◆ Aim of the task ◆
The required output is the line that contains "You are a computer-use agent." through the last line of the data, retyped verbatim and with nothing added.

◆ The records ◆
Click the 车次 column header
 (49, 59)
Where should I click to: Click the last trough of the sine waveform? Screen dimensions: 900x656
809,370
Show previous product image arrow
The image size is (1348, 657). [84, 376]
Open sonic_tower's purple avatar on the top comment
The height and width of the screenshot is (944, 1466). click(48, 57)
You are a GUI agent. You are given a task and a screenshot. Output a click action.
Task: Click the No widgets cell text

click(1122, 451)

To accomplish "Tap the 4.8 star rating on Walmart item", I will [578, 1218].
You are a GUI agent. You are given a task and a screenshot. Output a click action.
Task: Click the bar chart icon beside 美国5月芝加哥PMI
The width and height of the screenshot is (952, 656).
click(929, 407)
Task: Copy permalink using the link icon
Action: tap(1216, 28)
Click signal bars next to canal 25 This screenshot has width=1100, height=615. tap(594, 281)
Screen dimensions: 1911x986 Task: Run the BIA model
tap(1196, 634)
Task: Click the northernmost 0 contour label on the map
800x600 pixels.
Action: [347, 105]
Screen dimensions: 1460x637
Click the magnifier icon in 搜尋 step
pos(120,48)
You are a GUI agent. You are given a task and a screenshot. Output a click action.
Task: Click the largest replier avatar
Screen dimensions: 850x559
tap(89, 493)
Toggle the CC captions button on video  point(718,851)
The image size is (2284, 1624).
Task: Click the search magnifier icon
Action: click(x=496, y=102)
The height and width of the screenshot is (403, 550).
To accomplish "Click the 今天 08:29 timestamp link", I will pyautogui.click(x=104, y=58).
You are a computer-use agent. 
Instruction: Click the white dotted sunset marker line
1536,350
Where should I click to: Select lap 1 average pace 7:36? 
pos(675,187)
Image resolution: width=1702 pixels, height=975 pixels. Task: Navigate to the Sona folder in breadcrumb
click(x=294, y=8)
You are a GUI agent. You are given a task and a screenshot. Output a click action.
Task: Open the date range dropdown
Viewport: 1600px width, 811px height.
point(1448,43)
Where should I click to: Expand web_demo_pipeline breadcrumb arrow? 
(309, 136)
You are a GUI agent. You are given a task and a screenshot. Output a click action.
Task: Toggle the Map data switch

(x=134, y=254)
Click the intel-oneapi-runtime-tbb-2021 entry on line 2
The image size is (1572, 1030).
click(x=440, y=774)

◆ Solution ◆
You are a computer-use agent. 
Instruction: Click the white dotted sunset marker line
1536,350
Where should I click to: Select lap 1 average pace 7:36? 
pos(675,187)
Image resolution: width=1702 pixels, height=975 pixels. Task: Navigate to the Sona folder in breadcrumb
click(x=294, y=8)
You are a GUI agent. You are given a task and a screenshot. Output a click action.
Task: Open the date range dropdown
Viewport: 1600px width, 811px height.
point(1448,43)
Where should I click to: Expand web_demo_pipeline breadcrumb arrow? 
(309, 136)
You are a GUI agent. You are given a task and a screenshot. Output a click action.
Task: Toggle the Map data switch

(x=134, y=254)
Click the intel-oneapi-runtime-tbb-2021 entry on line 2
The image size is (1572, 1030).
click(x=440, y=774)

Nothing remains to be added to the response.